- [Data provided]
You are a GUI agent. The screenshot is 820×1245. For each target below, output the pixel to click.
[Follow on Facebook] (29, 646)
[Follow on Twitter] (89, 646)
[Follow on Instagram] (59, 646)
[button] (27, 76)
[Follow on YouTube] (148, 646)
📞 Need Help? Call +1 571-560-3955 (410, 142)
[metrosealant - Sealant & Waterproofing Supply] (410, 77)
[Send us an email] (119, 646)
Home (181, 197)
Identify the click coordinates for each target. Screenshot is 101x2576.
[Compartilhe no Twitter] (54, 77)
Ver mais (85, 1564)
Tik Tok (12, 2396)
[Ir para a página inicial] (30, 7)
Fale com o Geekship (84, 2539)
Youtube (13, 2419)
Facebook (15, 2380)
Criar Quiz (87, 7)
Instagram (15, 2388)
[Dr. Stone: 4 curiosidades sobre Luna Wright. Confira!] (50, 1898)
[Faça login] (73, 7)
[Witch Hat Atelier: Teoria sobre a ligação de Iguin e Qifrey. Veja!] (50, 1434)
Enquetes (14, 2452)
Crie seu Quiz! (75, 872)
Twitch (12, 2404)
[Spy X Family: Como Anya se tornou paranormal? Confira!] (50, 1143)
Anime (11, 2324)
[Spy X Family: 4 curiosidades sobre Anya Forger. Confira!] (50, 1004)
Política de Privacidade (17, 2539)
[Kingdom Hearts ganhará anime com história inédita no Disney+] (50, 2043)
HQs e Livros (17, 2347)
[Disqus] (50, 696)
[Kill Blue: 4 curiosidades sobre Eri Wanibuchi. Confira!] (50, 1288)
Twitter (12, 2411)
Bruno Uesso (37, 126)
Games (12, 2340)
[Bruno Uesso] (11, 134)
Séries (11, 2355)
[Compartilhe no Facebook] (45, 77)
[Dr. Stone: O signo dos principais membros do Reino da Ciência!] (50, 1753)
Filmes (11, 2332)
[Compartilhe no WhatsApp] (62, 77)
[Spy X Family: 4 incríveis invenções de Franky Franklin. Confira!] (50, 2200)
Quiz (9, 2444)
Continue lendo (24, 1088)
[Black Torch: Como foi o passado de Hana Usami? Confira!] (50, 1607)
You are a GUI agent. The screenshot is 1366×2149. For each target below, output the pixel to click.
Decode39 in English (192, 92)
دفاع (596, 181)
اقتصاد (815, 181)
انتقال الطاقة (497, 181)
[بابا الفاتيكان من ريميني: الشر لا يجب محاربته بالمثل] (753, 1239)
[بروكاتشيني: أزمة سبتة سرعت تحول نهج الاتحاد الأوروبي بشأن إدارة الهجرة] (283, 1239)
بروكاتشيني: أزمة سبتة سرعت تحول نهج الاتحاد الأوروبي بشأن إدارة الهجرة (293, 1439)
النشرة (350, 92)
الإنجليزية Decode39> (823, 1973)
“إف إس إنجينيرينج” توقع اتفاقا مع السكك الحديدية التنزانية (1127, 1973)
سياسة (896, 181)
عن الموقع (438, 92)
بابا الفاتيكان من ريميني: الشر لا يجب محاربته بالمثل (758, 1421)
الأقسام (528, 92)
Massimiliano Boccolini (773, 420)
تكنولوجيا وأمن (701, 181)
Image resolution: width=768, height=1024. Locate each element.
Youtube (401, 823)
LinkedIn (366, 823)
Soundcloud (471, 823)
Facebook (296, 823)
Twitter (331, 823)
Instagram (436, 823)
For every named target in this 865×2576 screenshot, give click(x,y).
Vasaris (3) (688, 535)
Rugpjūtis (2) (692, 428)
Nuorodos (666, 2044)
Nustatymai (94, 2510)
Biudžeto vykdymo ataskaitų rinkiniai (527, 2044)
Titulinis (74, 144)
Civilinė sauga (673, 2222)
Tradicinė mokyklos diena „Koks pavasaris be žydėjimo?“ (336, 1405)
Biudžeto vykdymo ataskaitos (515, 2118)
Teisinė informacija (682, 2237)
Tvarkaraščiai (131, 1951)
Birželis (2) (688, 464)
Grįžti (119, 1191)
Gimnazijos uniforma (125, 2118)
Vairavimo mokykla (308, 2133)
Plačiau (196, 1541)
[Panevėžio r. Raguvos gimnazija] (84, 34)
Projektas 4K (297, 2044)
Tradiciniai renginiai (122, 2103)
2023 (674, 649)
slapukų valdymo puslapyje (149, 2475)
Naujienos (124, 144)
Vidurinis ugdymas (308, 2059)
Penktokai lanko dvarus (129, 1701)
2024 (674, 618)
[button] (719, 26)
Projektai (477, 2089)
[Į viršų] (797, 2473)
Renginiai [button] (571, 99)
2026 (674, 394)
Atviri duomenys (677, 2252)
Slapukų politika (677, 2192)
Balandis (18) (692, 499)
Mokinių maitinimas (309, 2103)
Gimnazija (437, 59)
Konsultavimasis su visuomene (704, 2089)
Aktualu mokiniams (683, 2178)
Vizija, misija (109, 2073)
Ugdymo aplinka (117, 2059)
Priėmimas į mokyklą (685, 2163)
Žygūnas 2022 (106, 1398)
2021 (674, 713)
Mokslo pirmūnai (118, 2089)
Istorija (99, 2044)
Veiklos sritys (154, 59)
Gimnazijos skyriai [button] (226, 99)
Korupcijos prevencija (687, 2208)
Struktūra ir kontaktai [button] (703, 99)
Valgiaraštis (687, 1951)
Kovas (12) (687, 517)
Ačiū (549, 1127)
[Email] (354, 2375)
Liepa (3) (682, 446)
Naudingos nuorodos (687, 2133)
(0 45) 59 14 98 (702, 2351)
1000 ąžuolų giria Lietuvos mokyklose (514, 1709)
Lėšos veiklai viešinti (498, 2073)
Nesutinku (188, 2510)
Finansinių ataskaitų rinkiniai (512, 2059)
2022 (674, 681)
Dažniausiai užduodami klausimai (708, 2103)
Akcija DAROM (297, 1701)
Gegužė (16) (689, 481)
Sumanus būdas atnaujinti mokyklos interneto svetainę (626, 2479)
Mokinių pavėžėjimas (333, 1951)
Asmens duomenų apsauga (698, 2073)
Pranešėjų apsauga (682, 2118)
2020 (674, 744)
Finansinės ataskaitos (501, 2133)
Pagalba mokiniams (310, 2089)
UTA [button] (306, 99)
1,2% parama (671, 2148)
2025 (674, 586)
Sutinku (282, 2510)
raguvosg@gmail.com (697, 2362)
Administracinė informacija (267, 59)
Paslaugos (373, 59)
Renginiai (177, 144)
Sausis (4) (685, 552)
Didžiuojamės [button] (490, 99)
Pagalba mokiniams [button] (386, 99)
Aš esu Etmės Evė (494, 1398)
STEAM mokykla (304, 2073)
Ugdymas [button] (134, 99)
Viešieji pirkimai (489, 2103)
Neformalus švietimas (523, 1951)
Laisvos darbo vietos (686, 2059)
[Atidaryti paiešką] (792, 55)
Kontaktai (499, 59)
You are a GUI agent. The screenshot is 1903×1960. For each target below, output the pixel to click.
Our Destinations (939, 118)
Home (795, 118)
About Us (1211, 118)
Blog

- [Task item] Using the data above, reproduce exactly the lines between those holding "Instagram (436, 823)" and "Mokinių maitinimas (309, 2103)", inclusive, and no others.

- [Response to the exercise]
Instagram (436, 823)
For every named target in this 865×2576 screenshot, give click(x,y).
Vasaris (3) (688, 535)
Rugpjūtis (2) (692, 428)
Nuorodos (666, 2044)
Nustatymai (94, 2510)
Biudžeto vykdymo ataskaitų rinkiniai (527, 2044)
Titulinis (74, 144)
Civilinė sauga (673, 2222)
Tradicinė mokyklos diena „Koks pavasaris be žydėjimo?“ (336, 1405)
Biudžeto vykdymo ataskaitos (515, 2118)
Teisinė informacija (682, 2237)
Tvarkaraščiai (131, 1951)
Birželis (2) (688, 464)
Grįžti (119, 1191)
Gimnazijos uniforma (125, 2118)
Vairavimo mokykla (308, 2133)
Plačiau (196, 1541)
[Panevėžio r. Raguvos gimnazija] (84, 34)
Projektas 4K (297, 2044)
Tradiciniai renginiai (122, 2103)
2023 (674, 649)
slapukų valdymo puslapyje (149, 2475)
Naujienos (124, 144)
Vidurinis ugdymas (308, 2059)
Penktokai lanko dvarus (129, 1701)
2024 (674, 618)
[button] (719, 26)
Projektai (477, 2089)
[Į viršų] (797, 2473)
Renginiai [button] (571, 99)
2026 (674, 394)
Atviri duomenys (677, 2252)
Slapukų politika (677, 2192)
Balandis (18) (692, 499)
Mokinių maitinimas (309, 2103)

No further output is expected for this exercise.